I will keep following the evidence on needling, but after this data, I know where I am placing my bets on the long-term outcome of this controversy.

~ Paul Ingraham

original abstract Abstracts here may not perfectly match originals, for a variety of technical and practical reasons. Some abstacts are truncated for my purposes here, if they are particularly long-winded and unhelpful. I occasionally add clarifying notes. And I make some minor corrections.

OBJECTIVES: To determine the added benefit of combining dry needling with a guideline-based physical therapy treatment program consisting of exercise and manual therapy on pain and disability in people with chronic neck pain.

DESIGN: Randomized controlled trial.

METHODS: Participants were randomized to receive either guideline-based physical therapy or guideline-based physical therapy plus dry needling. The primary outcomes, measured at 1 month post-randomization, were: average pain intensity (in the previous 24 hours and in the previous week) measured with a numerical pain rating scale (0-10), and disability measured with the Neck Disability Index (0-100).
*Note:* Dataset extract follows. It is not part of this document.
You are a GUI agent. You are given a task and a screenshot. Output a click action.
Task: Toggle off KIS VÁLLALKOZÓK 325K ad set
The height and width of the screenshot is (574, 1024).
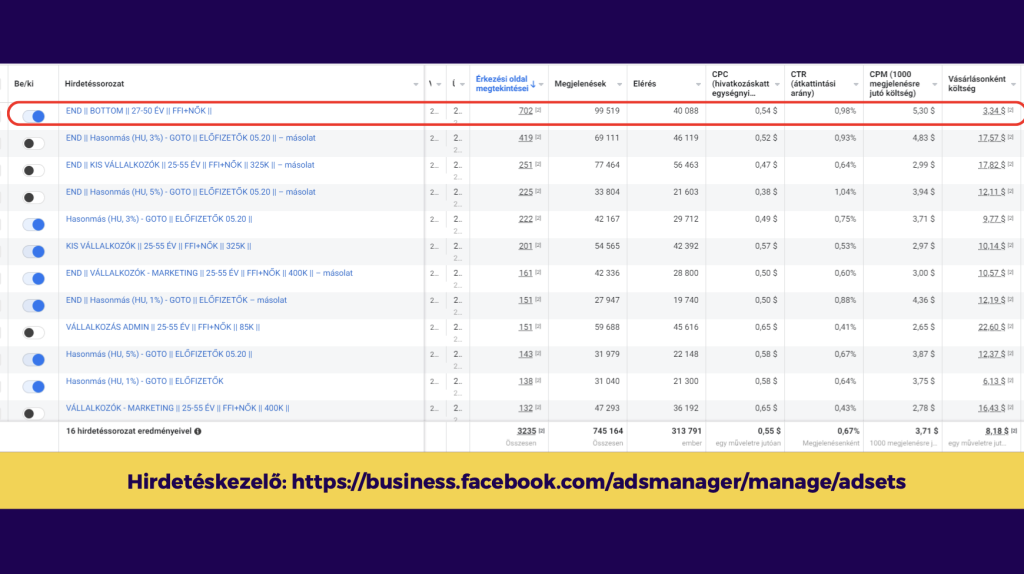pyautogui.click(x=33, y=251)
The secondary outcomes were pain and disability measured at 3 and 6 months, and global perceived effect, quality of sleep, pain catastrophizing, and self-efficacy measured at 1, 3 and 6 months.

RESULTS: 116 participants were recruited. At one month post-randomization, people who received dry needling plus guideline-based physical therapy had a small reduction in average pain intensity in the previous 24 hours (mean difference: 1.56 points; 95% CI 1.11 to 2.36), and average pain intensity in the previous week (mean difference: 1.49 points; 95% CI 1.02 to 2.21). There was no effect of adding dry needling to guideline-based physical therapy on disability at 1-month post-randomization (mean difference: -2.08 points; 95% CI -1.16 to 5.07). There was no effect for any of the secondary outcomes.

CONCLUSION: When combined with guideline-based physical therapy for neck pain, dry needling resulted in small improvements in pain only at 1 month post-randomization. There was no effect on disability.